====== Records supplied

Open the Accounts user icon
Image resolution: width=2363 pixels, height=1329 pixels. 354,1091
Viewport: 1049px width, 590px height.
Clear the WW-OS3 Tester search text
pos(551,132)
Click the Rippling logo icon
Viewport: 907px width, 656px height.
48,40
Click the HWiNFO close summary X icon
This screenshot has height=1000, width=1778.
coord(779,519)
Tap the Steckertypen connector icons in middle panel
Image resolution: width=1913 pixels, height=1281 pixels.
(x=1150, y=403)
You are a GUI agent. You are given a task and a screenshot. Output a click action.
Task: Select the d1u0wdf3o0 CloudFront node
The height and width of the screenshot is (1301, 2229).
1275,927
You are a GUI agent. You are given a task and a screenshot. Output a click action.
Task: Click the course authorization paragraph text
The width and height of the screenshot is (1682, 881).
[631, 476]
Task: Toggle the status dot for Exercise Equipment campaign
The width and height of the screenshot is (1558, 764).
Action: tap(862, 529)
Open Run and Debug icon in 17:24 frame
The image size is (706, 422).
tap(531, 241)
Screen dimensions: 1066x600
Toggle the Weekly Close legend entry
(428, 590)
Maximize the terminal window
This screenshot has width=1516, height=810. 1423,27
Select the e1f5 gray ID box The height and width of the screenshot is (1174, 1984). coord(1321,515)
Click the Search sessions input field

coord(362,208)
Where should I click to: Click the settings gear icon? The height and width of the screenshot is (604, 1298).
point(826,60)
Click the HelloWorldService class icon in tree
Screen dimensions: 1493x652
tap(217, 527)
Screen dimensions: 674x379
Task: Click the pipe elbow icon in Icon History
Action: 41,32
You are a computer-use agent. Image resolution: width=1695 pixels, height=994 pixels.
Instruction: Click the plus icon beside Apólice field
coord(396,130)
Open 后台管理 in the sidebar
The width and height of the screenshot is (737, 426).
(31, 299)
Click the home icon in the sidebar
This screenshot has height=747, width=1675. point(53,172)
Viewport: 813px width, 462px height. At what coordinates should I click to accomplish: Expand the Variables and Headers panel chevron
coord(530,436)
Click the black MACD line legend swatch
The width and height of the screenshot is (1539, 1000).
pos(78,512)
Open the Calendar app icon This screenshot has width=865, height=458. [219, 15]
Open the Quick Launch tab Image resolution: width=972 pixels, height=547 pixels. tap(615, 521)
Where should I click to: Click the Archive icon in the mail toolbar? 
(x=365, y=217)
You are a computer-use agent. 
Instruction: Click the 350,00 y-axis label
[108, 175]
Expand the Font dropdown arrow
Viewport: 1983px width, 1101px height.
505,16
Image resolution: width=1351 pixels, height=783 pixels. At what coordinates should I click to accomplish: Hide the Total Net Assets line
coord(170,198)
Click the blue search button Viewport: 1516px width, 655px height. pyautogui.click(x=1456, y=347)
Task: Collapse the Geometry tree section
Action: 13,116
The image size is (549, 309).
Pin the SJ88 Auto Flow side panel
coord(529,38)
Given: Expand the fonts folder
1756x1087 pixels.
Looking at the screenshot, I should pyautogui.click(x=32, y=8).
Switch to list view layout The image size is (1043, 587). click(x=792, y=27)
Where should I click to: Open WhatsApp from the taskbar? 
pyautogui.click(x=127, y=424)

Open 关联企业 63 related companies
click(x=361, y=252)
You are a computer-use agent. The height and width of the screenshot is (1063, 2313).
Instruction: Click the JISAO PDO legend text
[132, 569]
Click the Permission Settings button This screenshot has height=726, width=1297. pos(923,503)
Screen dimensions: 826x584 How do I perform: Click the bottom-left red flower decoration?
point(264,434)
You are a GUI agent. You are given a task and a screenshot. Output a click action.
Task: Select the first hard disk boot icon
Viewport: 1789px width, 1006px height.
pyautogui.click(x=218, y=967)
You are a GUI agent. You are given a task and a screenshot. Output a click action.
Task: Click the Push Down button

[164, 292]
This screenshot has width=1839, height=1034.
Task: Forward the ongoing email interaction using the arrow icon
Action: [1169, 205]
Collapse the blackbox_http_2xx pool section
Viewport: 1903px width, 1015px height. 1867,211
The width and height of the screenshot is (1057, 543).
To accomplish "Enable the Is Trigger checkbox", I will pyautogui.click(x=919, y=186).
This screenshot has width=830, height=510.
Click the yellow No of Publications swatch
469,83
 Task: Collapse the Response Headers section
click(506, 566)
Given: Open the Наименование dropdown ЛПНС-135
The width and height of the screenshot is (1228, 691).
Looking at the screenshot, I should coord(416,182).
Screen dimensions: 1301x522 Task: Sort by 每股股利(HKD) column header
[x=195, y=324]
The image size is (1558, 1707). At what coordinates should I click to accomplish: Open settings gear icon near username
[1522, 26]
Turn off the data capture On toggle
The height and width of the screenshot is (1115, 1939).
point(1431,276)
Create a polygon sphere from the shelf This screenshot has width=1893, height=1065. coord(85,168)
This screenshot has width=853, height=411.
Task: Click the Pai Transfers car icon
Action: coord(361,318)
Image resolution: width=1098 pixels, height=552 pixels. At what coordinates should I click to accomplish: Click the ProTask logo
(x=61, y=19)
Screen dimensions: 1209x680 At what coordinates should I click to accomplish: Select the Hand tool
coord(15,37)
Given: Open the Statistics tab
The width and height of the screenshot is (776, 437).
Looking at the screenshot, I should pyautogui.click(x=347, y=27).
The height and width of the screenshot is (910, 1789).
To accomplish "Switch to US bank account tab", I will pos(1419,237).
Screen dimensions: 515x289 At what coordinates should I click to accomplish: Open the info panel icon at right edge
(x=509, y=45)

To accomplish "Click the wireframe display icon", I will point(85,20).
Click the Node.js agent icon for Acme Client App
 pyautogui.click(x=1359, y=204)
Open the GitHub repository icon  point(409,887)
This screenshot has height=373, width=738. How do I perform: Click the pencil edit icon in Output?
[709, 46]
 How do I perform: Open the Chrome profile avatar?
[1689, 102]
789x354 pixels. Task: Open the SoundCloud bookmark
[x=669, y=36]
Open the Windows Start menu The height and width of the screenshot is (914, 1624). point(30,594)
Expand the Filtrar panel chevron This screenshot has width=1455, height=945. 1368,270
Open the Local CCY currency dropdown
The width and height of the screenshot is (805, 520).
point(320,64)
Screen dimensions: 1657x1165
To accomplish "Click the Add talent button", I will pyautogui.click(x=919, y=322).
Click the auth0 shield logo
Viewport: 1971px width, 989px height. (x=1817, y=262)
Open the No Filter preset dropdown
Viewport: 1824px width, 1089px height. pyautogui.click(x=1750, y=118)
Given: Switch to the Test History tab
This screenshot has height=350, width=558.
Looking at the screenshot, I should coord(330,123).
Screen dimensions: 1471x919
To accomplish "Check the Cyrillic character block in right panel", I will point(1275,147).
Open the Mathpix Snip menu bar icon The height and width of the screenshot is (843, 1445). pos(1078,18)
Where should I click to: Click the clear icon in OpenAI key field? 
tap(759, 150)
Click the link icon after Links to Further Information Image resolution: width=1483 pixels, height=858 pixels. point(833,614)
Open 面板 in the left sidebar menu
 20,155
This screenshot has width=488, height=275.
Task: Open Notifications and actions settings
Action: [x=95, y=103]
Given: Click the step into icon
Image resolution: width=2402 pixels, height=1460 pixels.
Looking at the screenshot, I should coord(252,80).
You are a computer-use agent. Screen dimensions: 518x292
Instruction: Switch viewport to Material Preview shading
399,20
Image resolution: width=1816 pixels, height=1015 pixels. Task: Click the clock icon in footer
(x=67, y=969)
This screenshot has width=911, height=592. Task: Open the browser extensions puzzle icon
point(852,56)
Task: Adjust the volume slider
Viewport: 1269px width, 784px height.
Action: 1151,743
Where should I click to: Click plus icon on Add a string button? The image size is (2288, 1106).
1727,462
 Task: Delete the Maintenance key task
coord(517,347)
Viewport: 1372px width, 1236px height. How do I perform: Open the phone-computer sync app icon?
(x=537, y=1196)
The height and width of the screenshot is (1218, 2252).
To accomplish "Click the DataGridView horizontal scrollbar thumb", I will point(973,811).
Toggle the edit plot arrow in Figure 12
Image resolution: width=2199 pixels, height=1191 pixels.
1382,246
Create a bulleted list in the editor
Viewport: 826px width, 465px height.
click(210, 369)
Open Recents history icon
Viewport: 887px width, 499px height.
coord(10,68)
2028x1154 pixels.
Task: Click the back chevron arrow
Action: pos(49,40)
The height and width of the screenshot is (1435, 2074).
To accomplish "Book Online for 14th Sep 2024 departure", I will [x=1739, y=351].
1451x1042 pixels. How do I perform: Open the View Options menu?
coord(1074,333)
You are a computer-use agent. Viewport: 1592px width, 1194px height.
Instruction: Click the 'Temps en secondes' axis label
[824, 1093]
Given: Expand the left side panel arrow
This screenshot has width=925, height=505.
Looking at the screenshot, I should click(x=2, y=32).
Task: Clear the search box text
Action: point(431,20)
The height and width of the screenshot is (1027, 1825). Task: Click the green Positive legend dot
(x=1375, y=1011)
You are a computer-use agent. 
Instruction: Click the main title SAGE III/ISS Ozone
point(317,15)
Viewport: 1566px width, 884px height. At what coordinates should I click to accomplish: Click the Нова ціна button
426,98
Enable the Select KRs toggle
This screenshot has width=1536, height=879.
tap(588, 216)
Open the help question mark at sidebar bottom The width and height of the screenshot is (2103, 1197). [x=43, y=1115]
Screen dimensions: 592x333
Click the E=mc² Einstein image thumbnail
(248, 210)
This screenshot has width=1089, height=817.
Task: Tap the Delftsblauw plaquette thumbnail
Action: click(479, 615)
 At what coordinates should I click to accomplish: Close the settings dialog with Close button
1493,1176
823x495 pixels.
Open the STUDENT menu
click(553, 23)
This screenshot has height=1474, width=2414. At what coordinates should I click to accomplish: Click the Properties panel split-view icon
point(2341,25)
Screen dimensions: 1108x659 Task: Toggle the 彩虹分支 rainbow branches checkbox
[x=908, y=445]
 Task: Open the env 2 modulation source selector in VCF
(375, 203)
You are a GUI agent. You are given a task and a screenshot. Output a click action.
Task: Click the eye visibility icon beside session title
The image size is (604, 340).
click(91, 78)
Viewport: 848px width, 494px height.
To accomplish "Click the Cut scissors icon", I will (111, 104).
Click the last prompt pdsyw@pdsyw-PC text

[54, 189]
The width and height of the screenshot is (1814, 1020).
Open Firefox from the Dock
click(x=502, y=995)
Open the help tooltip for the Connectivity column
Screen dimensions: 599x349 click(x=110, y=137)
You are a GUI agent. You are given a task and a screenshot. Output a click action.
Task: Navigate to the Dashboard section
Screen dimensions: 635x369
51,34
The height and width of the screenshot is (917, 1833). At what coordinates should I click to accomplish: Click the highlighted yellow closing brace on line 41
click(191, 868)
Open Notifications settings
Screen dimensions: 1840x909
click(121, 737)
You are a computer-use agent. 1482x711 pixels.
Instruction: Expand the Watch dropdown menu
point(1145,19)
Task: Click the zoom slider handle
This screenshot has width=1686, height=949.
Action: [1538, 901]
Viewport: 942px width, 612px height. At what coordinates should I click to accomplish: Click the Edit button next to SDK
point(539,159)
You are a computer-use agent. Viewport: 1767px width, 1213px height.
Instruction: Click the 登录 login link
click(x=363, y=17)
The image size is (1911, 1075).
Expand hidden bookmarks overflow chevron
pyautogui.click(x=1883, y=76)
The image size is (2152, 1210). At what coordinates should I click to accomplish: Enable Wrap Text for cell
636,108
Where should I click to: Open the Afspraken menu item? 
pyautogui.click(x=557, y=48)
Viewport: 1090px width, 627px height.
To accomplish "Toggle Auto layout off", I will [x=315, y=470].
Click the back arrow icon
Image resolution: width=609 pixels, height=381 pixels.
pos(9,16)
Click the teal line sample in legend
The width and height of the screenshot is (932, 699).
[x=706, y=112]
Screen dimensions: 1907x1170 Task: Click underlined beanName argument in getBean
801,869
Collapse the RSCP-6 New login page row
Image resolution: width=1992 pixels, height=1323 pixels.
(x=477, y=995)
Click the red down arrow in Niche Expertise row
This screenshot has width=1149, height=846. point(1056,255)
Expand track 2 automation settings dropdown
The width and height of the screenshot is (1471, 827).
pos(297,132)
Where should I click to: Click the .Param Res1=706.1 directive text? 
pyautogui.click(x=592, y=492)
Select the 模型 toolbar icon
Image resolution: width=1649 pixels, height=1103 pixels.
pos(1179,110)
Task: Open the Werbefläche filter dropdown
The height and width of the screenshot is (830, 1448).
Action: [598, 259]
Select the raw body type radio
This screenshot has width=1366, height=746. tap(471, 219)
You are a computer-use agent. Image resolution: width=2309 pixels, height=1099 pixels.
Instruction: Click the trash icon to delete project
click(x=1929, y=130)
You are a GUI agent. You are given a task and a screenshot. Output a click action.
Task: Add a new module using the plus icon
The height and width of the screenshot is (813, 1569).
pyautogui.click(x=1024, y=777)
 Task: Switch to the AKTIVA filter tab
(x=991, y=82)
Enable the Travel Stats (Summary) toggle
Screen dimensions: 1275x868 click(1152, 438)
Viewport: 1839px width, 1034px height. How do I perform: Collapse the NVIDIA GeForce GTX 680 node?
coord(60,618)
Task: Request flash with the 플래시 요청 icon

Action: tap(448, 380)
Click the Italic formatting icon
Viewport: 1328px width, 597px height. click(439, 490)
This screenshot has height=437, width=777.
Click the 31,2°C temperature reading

============

Exactly as written, reproduce the lines of the data above from the first line through the line where "Click the HelloWorldService" appears.

* _Task result_
Open the Accounts user icon
Image resolution: width=2363 pixels, height=1329 pixels. 354,1091
Viewport: 1049px width, 590px height.
Clear the WW-OS3 Tester search text
pos(551,132)
Click the Rippling logo icon
Viewport: 907px width, 656px height.
48,40
Click the HWiNFO close summary X icon
This screenshot has height=1000, width=1778.
coord(779,519)
Tap the Steckertypen connector icons in middle panel
Image resolution: width=1913 pixels, height=1281 pixels.
(x=1150, y=403)
You are a GUI agent. You are given a task and a screenshot. Output a click action.
Task: Select the d1u0wdf3o0 CloudFront node
The height and width of the screenshot is (1301, 2229).
1275,927
You are a GUI agent. You are given a task and a screenshot. Output a click action.
Task: Click the course authorization paragraph text
The width and height of the screenshot is (1682, 881).
[631, 476]
Task: Toggle the status dot for Exercise Equipment campaign
The width and height of the screenshot is (1558, 764).
Action: tap(862, 529)
Open Run and Debug icon in 17:24 frame
The image size is (706, 422).
tap(531, 241)
Screen dimensions: 1066x600
Toggle the Weekly Close legend entry
(428, 590)
Maximize the terminal window
This screenshot has width=1516, height=810. 1423,27
Select the e1f5 gray ID box The height and width of the screenshot is (1174, 1984). coord(1321,515)
Click the Search sessions input field

coord(362,208)
Where should I click to: Click the settings gear icon? The height and width of the screenshot is (604, 1298).
point(826,60)
Click the HelloWorldService class icon in tree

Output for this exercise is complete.